Every two hours, a new business is started at a UK university.
That’s the headline finding from figures newly released by the Higher Education Statistics Agency (HESA), detailing start-up and spin-off companies launched by students graduating between 2015 and 2019.
In that period, graduate start-ups turned over an estimated £3.6bn. More than £1bn was generated in 2018/19 alone, reflecting how the value of such companies has been growing year on year.
Commensurately, 2018/19 accounts for a third of the more than £1.1bn external investment received by graduated start-ups since 2014/15. The number of people employed by companies starting that same year was almost 30,000, a rise of over 30% compared to 2014/15.
“The fact that, on average, 12 businesses are born every single day at British universities, is a testament to the drive and creativity of students, and evidence that you do not have to wait to complete your studies to kickstart your career,” said Alistair Jarvis, chief executive at Universities UK.
“Our communities and our economy need these entrepreneurs now more than ever, as we recover from the effects of the pandemic.”
Among the success stories is Fat Panda, the multimedia production company founded by University of Huddersfield graduates Nic Flatt, Stacey Powers and Sam Craggs.
“As a working class kid from Milton Keynes, I had no big dreams of running my own business before university, but it was there that I met people who not only shaped my career but every aspect of my life,” said Flatt, the company’s MD.
“The University of Huddersfield’s Enterprise team provided me with the knowledge, advice and financial support that gave me the freedom to turn my crazy idea into an established agency.
“I cannot stress how instrumental my uni experience was in helping me realise that an ‘unconventional’ career was perhaps more within reach that I thought. Universities are microcosms of creative talent and opportunity and they spark a curiosity and thirst for knowledge that never leaves you, whether you end up working for yourself or for someone else.”
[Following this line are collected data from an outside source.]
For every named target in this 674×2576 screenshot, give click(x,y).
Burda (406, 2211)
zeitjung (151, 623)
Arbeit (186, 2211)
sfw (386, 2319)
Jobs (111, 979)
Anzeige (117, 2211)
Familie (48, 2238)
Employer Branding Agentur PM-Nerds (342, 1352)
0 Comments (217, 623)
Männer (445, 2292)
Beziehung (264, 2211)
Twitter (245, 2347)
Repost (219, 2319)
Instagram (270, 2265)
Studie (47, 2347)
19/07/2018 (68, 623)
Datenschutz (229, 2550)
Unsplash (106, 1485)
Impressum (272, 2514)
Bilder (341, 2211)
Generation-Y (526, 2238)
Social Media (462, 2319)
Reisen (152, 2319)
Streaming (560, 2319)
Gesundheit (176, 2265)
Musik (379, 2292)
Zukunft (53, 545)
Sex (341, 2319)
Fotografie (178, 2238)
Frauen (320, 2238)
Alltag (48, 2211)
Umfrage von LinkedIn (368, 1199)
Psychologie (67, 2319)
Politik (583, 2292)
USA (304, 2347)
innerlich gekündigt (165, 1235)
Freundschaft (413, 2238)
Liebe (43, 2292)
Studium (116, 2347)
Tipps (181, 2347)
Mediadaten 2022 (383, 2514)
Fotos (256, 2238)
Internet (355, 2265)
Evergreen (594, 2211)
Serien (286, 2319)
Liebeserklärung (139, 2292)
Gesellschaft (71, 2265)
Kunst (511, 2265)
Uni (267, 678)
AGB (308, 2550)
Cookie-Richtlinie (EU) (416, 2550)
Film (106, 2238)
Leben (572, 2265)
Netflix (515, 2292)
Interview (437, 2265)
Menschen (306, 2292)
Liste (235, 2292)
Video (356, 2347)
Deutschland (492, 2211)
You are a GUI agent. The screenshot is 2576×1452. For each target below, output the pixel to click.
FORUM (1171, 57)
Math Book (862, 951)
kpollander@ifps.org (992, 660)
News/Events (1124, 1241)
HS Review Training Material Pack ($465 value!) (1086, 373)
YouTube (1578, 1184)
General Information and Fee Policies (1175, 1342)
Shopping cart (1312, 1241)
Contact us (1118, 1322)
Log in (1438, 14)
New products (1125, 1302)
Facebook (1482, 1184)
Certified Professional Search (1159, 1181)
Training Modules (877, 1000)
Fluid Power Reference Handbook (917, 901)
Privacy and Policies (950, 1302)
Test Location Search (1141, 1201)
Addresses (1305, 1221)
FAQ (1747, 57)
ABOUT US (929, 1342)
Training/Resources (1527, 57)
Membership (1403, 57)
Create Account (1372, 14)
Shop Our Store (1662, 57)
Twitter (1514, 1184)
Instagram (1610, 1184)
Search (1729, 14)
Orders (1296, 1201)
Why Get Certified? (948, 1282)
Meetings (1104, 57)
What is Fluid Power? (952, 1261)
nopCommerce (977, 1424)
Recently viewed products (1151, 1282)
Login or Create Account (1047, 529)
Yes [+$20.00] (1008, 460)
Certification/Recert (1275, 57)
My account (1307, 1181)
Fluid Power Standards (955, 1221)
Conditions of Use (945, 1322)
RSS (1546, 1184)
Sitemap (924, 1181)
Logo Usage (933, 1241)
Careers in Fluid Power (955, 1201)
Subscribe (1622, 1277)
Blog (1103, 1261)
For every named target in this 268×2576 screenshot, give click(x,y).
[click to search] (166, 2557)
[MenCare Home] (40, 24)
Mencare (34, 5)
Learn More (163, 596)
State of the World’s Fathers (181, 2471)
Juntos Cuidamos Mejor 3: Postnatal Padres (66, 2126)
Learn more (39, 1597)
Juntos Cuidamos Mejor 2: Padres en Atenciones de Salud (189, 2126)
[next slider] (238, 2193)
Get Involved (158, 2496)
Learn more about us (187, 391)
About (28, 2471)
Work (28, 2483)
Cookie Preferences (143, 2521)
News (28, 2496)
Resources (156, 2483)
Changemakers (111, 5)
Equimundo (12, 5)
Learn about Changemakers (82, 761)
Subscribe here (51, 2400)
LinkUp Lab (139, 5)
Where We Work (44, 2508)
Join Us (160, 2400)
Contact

Other recent examples of new businesses started by graduates include:
- Yull – Founded by Westminster Business School alumni, Sarah Watkinson-Yull, the company is one of the only independent shoe brands manufacturing high heels in the UK
- Livia’s – Boasting 15 employees and turning over more than £1m annually, University College London student Olivia Wollenburg began offering all-natural vegan treats after she was diagnosed with severe food intolerances
- Chefiesta – Aston University’s Chukwudi Ononye’s company is two years old and providing free meals to frontline NHS teams during the Covid-19 pandemic
- Beryl – Makers of the ingenious Laserlight, which alerts road users to the presence of a cyclist by projecting a bike symbol onto the road ahead. It is available in more than 50 countries and has been adopted by London bike rental scheme, Santander Cycles
- Magic Pony – A start-up company based at Imperial College London, the company uses artificial intelligence to provide expanded data for images, and was bought by Twitter for around £120m
I had no big dreams of running my own business before university, but it was there that I met people who not only shaped my career but every aspect of my life – Fat Panda MD, Nic Flatt
While we might expect the pandemic to have a flattening effect on start-ups’ upward curve, certain sectors – food delivery services, for example, or online sales services – are thriving, and seemingly ripe for innovation from the next generation of businesspeople.
Whatever the future may hold, says Jarvis, support for new companies will continue:
“In a difficult job market, universities are committed to supporting students to help them become the next generation of entrepreneurs, working with local businesses to raise aspirations and to help support communities.”